- _Material supplied_:

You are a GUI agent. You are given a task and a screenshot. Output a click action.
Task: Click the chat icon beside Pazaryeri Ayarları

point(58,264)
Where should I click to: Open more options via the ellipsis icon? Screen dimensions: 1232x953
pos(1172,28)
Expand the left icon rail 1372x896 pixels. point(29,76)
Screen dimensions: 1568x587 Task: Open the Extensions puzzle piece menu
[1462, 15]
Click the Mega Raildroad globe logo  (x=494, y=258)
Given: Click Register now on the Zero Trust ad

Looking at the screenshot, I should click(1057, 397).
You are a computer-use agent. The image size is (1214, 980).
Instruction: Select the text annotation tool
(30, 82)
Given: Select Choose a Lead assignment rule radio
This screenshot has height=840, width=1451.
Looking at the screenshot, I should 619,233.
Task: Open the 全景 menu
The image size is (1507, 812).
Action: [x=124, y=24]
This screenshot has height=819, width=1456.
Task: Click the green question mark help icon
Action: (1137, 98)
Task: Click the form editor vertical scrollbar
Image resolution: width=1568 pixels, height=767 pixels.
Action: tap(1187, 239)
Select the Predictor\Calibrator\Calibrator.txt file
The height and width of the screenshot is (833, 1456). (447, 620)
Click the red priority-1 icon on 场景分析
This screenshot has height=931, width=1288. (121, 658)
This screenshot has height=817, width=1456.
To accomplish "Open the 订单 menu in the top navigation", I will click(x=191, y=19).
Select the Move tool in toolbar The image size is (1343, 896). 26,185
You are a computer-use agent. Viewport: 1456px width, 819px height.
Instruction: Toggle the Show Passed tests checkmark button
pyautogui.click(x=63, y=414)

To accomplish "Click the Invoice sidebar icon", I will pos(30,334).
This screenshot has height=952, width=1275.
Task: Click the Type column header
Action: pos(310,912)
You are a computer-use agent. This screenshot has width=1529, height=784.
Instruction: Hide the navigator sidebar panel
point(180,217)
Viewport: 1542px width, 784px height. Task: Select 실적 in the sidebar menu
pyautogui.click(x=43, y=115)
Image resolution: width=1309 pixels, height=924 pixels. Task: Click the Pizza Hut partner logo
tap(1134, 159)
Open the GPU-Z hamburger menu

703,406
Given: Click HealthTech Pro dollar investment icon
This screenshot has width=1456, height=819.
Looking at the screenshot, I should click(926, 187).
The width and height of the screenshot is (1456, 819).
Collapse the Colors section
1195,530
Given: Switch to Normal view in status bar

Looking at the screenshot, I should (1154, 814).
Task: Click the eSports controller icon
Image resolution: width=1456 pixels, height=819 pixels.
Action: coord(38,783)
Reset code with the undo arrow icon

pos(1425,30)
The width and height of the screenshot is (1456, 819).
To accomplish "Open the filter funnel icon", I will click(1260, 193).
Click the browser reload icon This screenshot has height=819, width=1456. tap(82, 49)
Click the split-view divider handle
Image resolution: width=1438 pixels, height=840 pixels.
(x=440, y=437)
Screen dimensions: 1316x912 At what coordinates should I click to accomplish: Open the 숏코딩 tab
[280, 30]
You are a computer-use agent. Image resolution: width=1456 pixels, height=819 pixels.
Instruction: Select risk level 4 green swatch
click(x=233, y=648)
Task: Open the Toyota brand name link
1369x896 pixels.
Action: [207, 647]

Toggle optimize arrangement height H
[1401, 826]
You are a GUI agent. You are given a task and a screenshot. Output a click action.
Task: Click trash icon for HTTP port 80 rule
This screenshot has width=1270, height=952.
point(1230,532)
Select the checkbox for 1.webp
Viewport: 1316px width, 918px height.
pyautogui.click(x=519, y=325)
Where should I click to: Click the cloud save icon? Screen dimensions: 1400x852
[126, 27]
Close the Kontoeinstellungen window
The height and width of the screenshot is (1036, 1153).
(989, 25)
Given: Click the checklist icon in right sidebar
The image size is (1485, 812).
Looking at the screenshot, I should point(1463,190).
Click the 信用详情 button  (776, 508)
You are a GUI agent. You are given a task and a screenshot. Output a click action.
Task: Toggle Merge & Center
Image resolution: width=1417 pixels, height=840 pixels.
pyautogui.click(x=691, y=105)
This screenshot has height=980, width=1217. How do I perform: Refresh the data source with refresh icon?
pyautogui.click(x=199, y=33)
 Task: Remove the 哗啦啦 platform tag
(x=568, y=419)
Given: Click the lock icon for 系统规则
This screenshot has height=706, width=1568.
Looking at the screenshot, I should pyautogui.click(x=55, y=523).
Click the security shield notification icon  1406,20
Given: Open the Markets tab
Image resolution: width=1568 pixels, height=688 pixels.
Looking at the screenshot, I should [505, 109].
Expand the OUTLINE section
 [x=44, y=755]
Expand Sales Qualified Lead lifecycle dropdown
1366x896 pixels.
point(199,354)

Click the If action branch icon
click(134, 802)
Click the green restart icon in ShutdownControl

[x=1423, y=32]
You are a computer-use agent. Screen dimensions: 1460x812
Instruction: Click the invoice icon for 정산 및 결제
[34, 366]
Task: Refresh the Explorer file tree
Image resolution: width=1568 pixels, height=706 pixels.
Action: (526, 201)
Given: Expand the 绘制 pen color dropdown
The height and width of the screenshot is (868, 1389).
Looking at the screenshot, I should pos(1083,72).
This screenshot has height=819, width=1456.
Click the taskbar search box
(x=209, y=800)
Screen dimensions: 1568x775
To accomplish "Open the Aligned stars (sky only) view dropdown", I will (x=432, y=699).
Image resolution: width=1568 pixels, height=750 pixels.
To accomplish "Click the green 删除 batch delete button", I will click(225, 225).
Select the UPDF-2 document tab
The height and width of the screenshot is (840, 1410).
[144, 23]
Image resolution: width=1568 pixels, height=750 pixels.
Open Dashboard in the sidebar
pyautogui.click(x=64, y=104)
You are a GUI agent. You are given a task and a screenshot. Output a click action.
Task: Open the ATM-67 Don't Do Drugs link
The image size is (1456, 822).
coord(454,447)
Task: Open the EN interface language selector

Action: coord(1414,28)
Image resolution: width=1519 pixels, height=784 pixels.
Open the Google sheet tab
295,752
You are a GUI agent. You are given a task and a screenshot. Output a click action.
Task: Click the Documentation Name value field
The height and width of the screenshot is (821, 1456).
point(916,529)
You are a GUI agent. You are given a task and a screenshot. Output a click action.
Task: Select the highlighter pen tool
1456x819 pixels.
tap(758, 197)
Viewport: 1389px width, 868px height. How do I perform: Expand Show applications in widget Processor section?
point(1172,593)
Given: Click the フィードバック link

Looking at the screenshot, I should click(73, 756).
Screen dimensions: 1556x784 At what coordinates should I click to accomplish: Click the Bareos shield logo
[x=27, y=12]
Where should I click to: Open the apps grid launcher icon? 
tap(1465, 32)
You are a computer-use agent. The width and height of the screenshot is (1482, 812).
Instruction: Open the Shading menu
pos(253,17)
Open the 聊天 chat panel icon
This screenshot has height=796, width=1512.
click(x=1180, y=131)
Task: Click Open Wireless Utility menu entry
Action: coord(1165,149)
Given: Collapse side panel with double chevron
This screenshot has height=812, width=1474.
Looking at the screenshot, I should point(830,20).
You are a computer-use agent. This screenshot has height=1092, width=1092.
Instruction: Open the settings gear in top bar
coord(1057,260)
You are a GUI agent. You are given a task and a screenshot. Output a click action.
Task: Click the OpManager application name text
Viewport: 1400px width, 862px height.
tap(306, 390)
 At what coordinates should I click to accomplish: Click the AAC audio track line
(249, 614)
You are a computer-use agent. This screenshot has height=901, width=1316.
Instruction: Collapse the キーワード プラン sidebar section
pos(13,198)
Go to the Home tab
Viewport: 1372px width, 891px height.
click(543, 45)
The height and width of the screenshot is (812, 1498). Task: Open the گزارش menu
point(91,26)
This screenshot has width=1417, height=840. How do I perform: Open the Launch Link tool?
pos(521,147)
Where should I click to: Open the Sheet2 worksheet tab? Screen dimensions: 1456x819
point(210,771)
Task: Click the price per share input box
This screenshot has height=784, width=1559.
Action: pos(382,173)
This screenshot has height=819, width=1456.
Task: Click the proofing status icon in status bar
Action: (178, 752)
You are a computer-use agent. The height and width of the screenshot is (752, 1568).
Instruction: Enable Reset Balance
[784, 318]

- _Exercise brief_: Beginning with the line that holds "Task: Click the price per share input box" and ending with the last line of the material, output each line exactly and nothing beyond them.

- _Response area_:
Task: Click the price per share input box
This screenshot has height=784, width=1559.
Action: pos(382,173)
This screenshot has height=819, width=1456.
Task: Click the proofing status icon in status bar
Action: (178, 752)
You are a computer-use agent. The height and width of the screenshot is (752, 1568).
Instruction: Enable Reset Balance
[784, 318]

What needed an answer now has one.